Is Anybody Happy in America Anymore?

Culture

A wise man once said: "We are caught up in a realm of name and form. It’s only transitory, this whole world and the names and forms we give things don’t make a difference. Our language works in absolutes: light and dark, black and white, good and bad. We are too caught in the concepts and language, it is really very simple: ‘Who am I?’"

That man was Chun Moon, a Polish monk living in Beomasa Temple in Busan, South Korea. What Chun Moon was getting at is the 7 billion people idea. We are 7 billion people, thinking 7 billion different things, doing 7 billion different things, wanting 7 billion different things. Nowonder everyone feels marginalized.

American Beauties. Let’s focus just on America. The language and rhetoric of our national debates leaves a lingering feeling that no one is escaping crushing blows of “the man.” Ron Paul is being blacked out of the mainstream media and at the same time, the mainstream media itself is crumbling at the hands of the blogosphere. The 99%: marginalized. The 1%: marginalized. Religion: marginalized. The secular world: marginalized. Someone is always down and it is all out war on them. 

Optimism in the Marginalized World.Here is a voice of optimism. In our nation of the marginalized, it is possible that we are keeping each other so in check that no one can honestly say they are winning. Perhaps feeling like the world is out to get you is the sincerest form of flattery. It is all checks and balances at work. 

Maybe it is just the election year run-of-the-mill talk, but it seems like no one is getting a piece of the pie. On the right, Christianity is haunting the secular world, forcing dogma down the throats of the nation and at the same time, Christians are feeling like the secular world (and a socialist president) is pushing them out the door of the national discussion. Everyone is fighting for some ideal they feel is on the brink of being extinguished and that’s not a bad thing.

99 Davids Verses Goliath. In light of the economic recession and general hard times, we have seen the biggest movement: a united, marginalized and working class 99%. It is the 99 Davids verses Goliath story.
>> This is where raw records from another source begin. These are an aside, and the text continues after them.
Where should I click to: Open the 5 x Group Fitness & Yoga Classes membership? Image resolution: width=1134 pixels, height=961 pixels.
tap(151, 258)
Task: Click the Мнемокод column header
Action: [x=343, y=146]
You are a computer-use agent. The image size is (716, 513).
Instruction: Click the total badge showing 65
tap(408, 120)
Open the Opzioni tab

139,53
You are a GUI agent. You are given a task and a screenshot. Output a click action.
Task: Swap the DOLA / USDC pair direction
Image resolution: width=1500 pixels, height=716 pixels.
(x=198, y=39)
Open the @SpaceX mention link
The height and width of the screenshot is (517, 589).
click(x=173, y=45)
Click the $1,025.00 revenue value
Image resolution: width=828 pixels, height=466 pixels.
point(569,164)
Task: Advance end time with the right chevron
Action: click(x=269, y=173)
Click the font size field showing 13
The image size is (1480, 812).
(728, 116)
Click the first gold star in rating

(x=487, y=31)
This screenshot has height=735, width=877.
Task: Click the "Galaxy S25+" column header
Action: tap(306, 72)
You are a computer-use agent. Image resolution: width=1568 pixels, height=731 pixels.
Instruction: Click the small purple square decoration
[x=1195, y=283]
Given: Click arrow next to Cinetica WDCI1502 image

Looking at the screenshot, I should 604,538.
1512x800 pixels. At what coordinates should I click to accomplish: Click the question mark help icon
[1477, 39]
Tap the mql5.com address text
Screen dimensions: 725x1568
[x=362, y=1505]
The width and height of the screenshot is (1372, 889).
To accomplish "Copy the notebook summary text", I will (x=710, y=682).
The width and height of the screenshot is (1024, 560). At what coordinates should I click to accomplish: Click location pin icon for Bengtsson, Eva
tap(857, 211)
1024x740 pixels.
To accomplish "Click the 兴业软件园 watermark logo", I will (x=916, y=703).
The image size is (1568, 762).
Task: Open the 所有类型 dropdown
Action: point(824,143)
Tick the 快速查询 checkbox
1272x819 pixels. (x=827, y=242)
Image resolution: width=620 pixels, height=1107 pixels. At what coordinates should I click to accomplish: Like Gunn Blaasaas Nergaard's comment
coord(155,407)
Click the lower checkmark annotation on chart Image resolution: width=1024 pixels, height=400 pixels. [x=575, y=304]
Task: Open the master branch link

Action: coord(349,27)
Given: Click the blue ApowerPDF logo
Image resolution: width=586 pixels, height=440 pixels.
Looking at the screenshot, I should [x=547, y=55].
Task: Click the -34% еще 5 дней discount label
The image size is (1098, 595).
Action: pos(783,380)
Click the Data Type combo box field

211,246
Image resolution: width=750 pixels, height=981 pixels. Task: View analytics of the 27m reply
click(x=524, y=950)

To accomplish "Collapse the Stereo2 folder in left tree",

In New York City, Boston, and LA, hunkered down in the trenches, the voices of the people rang out against the corporations that have done them wrong. Wal-Mart ringing in revenues of $421 billion in 2010 and the other largest 100 corporations with revenues of $13.1 trillion and profits of $605 billion are just not trickling down. And on the other side, Wall Street felt marginalized right back. They are people too, creating jobs and striking against them is striking against the people themselves.

The mainstream media is failing to cover the protests of the Occupy Movement on May Day, all while the mainstream media itself is floundering to keep newspapers in circulation that attempt to provide unbiased news backed by researched facts. It is a two-sided fight with no clear idea of who is actually winning or who is actually right or wrong. 

Check Your Facts.Facts have become the sort of unsung casualty in all of these wars. As NPR pointed out (some may argue a bit too liberally) that facts have officially died. It is all about who says it loudest or faster, not who is right. Well, here is the return of the optimism. Facts are transforming, with so much instantaneous information there is no longer a go to compass of objective reason; we are that compass. 

What we are seeing play out in very real time is a discourse of checks and balances. People are not feeling marginalized because one big evil entity has their thumb over them, people are feeling attacked because other attacked people are standing their ground and fighting to prove their ideals. This is the way national discourse must work in the information age, there will never be a winner, only new transforming arguments and eventually, we will get somewhere.

Everyone Wins.Everyone is feeling marginalized because all the other marginalized people are balancing the scale. It is a very centrist world we live in because no one is right and no one is wrong. People just are. At the core of everything is a search for quality. A quality that is ever present, it is just not apparent.

So maybe we are living in a sort of utopia, a place where no one is completely winning and no one is completely losing. It is just small “wins” meeting small “setbacks” as quality drifts in and out of focus. 

The national debates we have and watch only work to strengthen our national dialogues. Eventually, as time passes, the arguments will transform into solutions and we will find new things to argue about; in real time. It is all in search of the quality.